NEW ORLEANS, Aug. 27 (UPI) — President Barack Obama is set to commemorate the 10th anniversary of Hurricane Katrina during a visit on Thursday to New Orleans, where he will meet with residents and deliver a speech.

This is the ninth time Obama has visited New Orleans since taking office in 2009. In a speech, he will comment on the failure of government both before and after the levees collapsed, but will also add that the city is building toward a brighter future.

Hurricane Katrina made landfall Aug. 29, 2005, and as New Orleans’ levees failed, about 80 percent of the city flooded. More than 1,800 people died.

New Orleans Mayor Mitch Landrieu will accompany Obama as they travel through different neighborhoods to meet with residents who have rebuilt their lives since the disaster.

Obama will deliver the speech at the Andrew P. Sanchez Center in The Big Easy’s Lower 9th Ward in the afternoon after meeting with the residents.

“Not long ago, our gathering here in the Lower 9th might have seemed unlikely,” Obama will say during the speech, according to excerpts prepared by the White House.”But today, this new community center stands as a symbol of the extraordinary resilience of this city and its people, of the entire Gulf Coast, indeed, of the United States of America.”

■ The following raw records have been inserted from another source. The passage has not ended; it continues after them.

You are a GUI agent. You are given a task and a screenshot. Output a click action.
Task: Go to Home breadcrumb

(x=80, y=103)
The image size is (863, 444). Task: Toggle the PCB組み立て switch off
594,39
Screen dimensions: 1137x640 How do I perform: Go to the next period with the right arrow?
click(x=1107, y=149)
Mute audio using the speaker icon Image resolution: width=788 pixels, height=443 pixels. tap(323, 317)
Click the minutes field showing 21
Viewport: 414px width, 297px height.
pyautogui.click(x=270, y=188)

“You are an example of what’s possible when, in the face of tragedy and hardship, good people come together to lend a hand, and to build a better future,” Obama will add. “That, more than any other reason, is why I’ve come back here today.”

Craig Fugate, administrator of the Federal Emergency Management Agency, will join also join Obama during the visit. Fugate was a leader in coordinating much of the $120 billion in FEMA aid after the hurricane.

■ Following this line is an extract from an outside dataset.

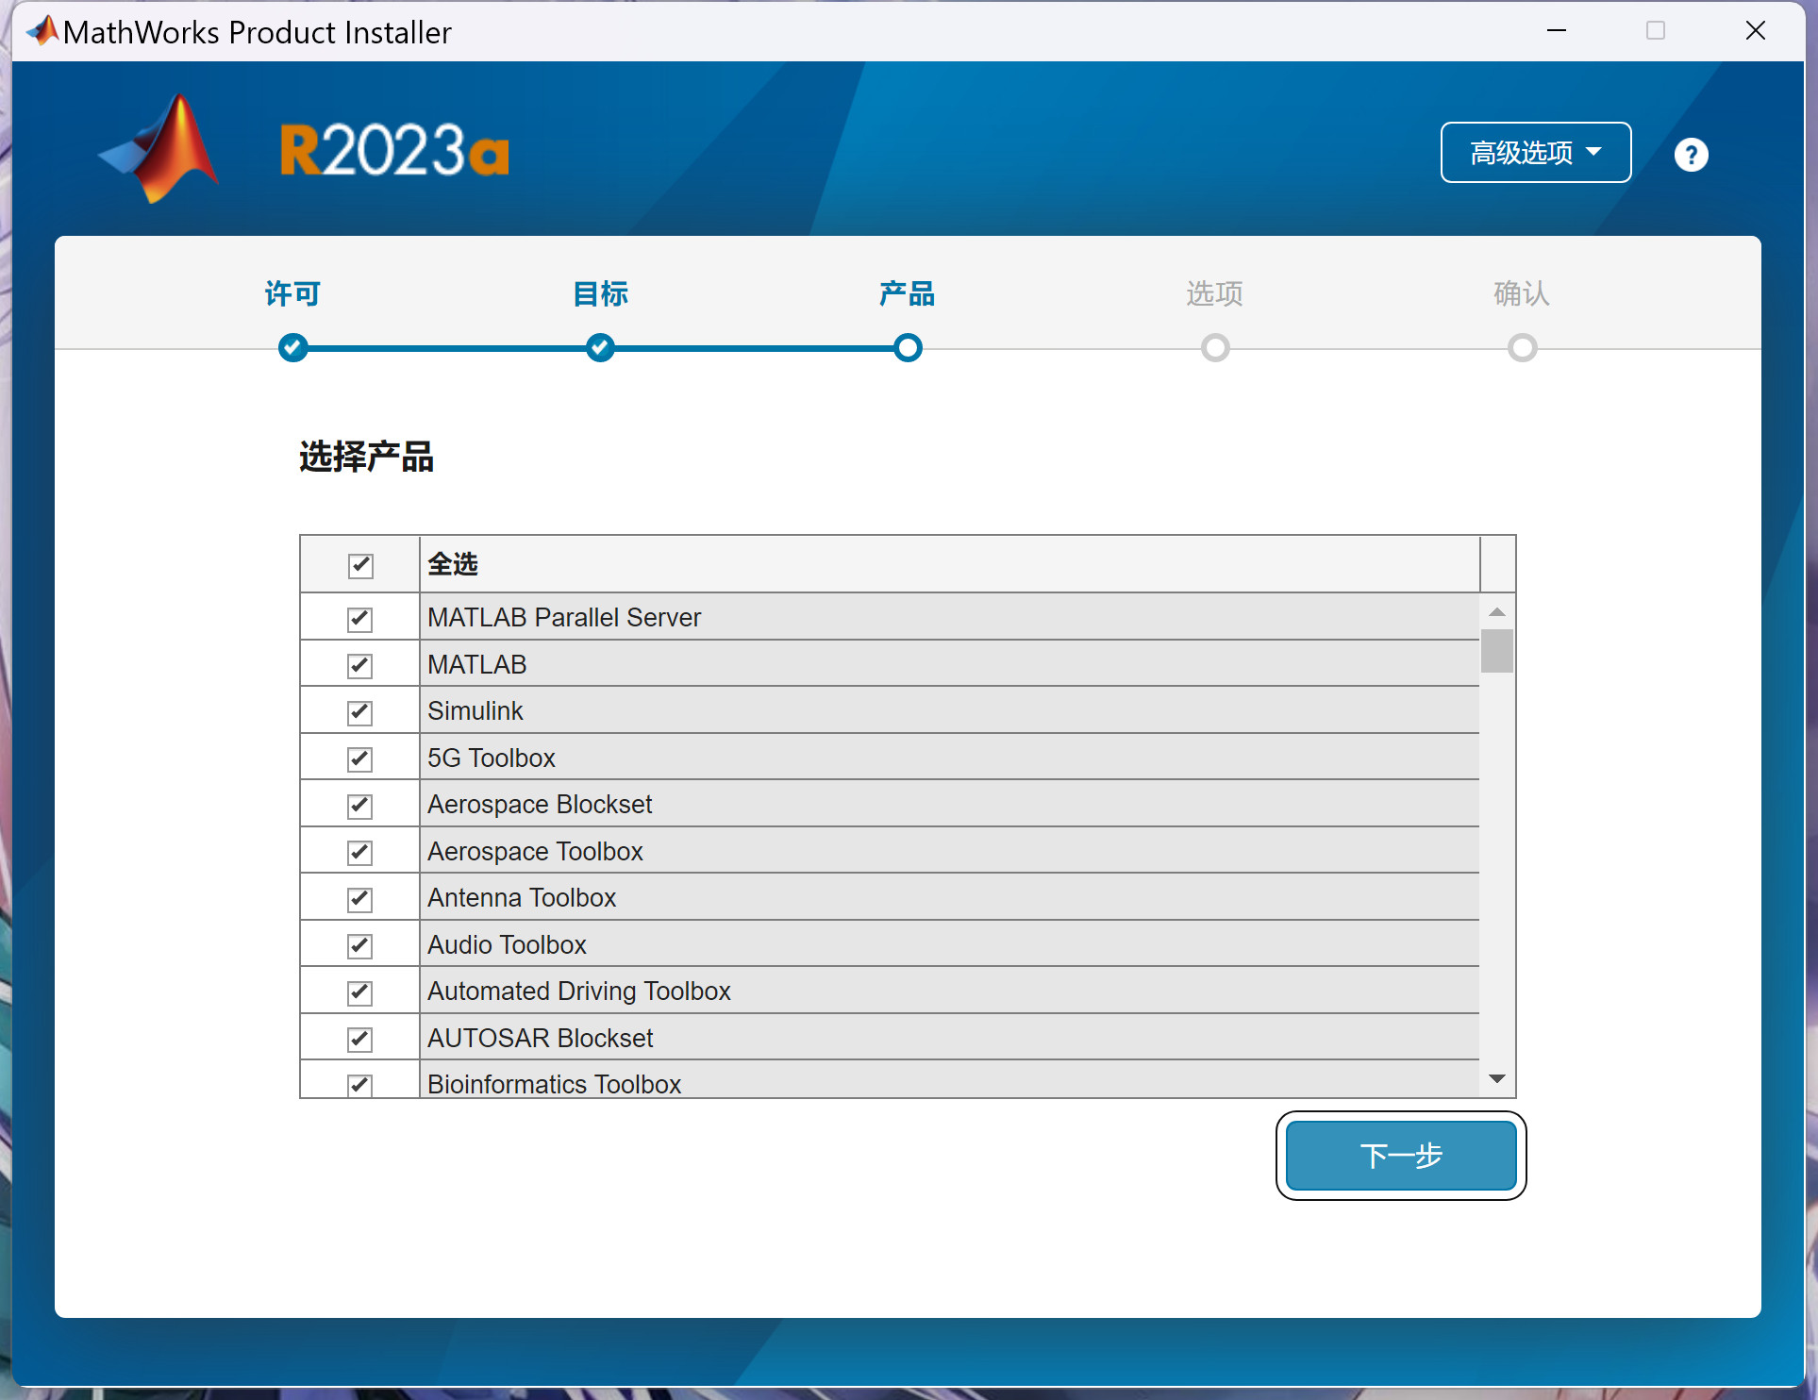Uncheck the 5G Toolbox checkbox
The image size is (1818, 1400).
[x=359, y=758]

Obama will discuss the failures of the administration of former President George W. Bush to respond to the natural disaster, where it took days for federal aid to reach the citizens of the city.

Obama will also comment on the larger socioeconomic and racial problems of the city.

“New Orleans had long been plagued by structural inequality that left too many people, especially poor people of color, without good jobs or affordable health care or decent housing,” Obama will say. “Too many kids grew up surrounded by violent crime, cycling through substandard schools where few had a shot to break out of poverty. Shortly after the storm, I visited with folks in a shelter in Houston. And one woman told me, ‘We had nothing before the hurricane. And now we have less than nothing.’”

The governmental failure to respond adequately to the disaster was denounced worldwide, where even the former President of Venezuela Hugo Chavez, a controversial figure and staunch critic of Bush, said that it was “incredible” that the “government had no evacuation plan… the first power in the world and it left its own population adrift.”

Obama will hail the progress of the city, stating that it will not be restored as the city it once was, but as the city it “should be.”

“We acknowledge this loss, this pain, not to harp on what happened — but to memorialize it. We do this not in order to dwell in the past, but in order to keep moving forward,” the president will say. “Because this is a city that slowly, unmistakably, together, is moving forward. Because the project of rebuilding here wasn’t simply to restore the city as it had been. It was to build a city as it should be –a city where everyone, no matter who they are or what they look like or how much money they’ve got — has an opportunity to make it.”